This report contains summary recommendations for the humanitarian community in Somalia on improving accountability to affected people.
It is based on an analysis of key findings from three initiatives (Africa's Voices Foundation (AVF), Ground Truth Solutions (GTS) and REACH) in Somalia, coupled with feedback from more than 40 participants from various implementing, donor, and coordination agencies in Somalia during workshops and consultations in Nairobi and Mogadishu in October 2019.
Key summary findings
1. People need more information
71% of affected people surveyed by REACH say they do not have enough information to enable them to access humanitarian aid. Greater access to information was also the third most common need mentioned by participants in an AVF radio show discussion. This included a demand for aid agencies to conduct more needs assessments and/or gather more census data in order to identify the specific needs of the most vulnerable population groups, as well as to improve citizens‘ access to information about their rights and available support.
When it comes to aid recipients, around three-quarters of people who received humanitarian assistance surveyed by GTS feel informed about the aid and services available to them, but residents affected by crisis report lower levels of awareness (72% mostly or completely aware) than internally displaced people (IDPs), who generally feel more informed (83% mostly or completely aware).
As in the 2018 survey, affected people say they need more information on the types of aid and services available to them as well as how to access assistance. When asked about the main barrier to accessing information, 81% said they lacked the necessary connections in the community to be informed of humanitarian assistance available. This highlights the need for greater accountability and transparency amongst aid agencies in order to ensure that aid activities reflect the real needs of communities and also provide accurate, reliable information more frequently.
2. Humanitarian solutions involve reducing aid dependency
Of the people consulted by AVF, 19% of citizens identified community organisation as a solution to the humanitarian situation, making it the most commonly mentioned suggestion. Citizens commented on social cohesion and identified community-led initiatives as the most desirable. This strong emphasis on community organisation indicates that citizens aspire to autonomy and empowerment, and that they have an implicit desire to avoid or reduce dependency on aid. Among people surveyed by GTS there is a tendency to feel negatively about their prospects for self-reliance, with nearly half saying the aid they currently receive does not help them to live without humanitarian assistance in the future. Cash recipients surveyed report feeling more empowered (38% mostly or completely) by the humanitarian support they receive than the non-cash recipients (28% mostly or completely).

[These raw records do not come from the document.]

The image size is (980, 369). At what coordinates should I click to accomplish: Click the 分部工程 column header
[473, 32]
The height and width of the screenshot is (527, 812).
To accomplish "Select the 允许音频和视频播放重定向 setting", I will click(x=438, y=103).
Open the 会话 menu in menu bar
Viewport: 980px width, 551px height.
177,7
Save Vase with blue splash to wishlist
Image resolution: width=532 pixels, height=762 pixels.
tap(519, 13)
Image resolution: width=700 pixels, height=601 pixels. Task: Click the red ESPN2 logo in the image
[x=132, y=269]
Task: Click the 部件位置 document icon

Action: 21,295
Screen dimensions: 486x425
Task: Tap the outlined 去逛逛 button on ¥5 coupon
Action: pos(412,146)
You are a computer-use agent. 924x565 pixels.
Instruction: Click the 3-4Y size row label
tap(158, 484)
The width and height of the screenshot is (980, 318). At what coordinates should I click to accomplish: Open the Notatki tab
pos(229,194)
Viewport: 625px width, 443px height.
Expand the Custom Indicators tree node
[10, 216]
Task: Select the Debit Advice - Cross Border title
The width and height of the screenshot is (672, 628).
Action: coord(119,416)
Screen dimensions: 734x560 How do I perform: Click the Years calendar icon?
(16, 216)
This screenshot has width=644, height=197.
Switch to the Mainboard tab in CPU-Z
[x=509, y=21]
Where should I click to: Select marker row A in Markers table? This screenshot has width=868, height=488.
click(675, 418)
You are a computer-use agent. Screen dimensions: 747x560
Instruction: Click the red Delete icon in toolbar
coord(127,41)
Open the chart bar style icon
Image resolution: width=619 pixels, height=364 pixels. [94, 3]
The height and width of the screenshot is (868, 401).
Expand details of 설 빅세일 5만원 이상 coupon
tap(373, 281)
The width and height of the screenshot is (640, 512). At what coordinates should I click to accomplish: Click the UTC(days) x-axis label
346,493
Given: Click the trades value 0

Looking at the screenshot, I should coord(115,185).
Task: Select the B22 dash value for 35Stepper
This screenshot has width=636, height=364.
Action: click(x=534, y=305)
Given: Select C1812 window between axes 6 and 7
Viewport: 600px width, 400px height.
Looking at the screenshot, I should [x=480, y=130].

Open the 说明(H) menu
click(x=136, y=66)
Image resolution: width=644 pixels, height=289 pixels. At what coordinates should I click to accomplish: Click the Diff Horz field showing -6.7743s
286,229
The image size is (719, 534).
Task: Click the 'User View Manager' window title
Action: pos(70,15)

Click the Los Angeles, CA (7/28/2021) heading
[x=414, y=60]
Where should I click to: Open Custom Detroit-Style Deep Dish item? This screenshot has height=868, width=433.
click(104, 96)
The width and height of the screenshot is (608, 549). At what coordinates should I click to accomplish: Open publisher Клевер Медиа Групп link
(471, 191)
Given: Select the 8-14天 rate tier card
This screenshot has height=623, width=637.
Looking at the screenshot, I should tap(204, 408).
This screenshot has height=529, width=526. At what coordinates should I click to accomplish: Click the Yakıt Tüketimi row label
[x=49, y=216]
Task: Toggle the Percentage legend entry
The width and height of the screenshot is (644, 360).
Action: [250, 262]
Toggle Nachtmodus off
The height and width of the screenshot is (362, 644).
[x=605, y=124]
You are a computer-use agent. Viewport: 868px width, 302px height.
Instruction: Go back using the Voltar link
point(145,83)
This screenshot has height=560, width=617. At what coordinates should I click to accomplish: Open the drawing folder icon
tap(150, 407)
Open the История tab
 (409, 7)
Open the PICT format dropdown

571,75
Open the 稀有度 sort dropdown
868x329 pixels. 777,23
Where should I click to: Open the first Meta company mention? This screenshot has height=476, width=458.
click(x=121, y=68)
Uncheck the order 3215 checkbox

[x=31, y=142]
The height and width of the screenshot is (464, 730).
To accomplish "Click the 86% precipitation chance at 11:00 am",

3. Accountability and transparency in aid delivery needed
Almost half (43%) of aid recipients surveyed by GTS say that important needs remain unmet, highlighting cash, food, and health services as insufficient. Most respondents (79%) are aware of the aid and services available to them, and 65% say aid goes to those who need it most. In an AVF radio show discussion, 11% of participants called for improvements to aid agencies‘ accountability and transparency, making this the second most commonly mentioned theme.
They called attention to the need for anti-corruption mechanisms, bypassing gatekeepers, and improving assistance targeting.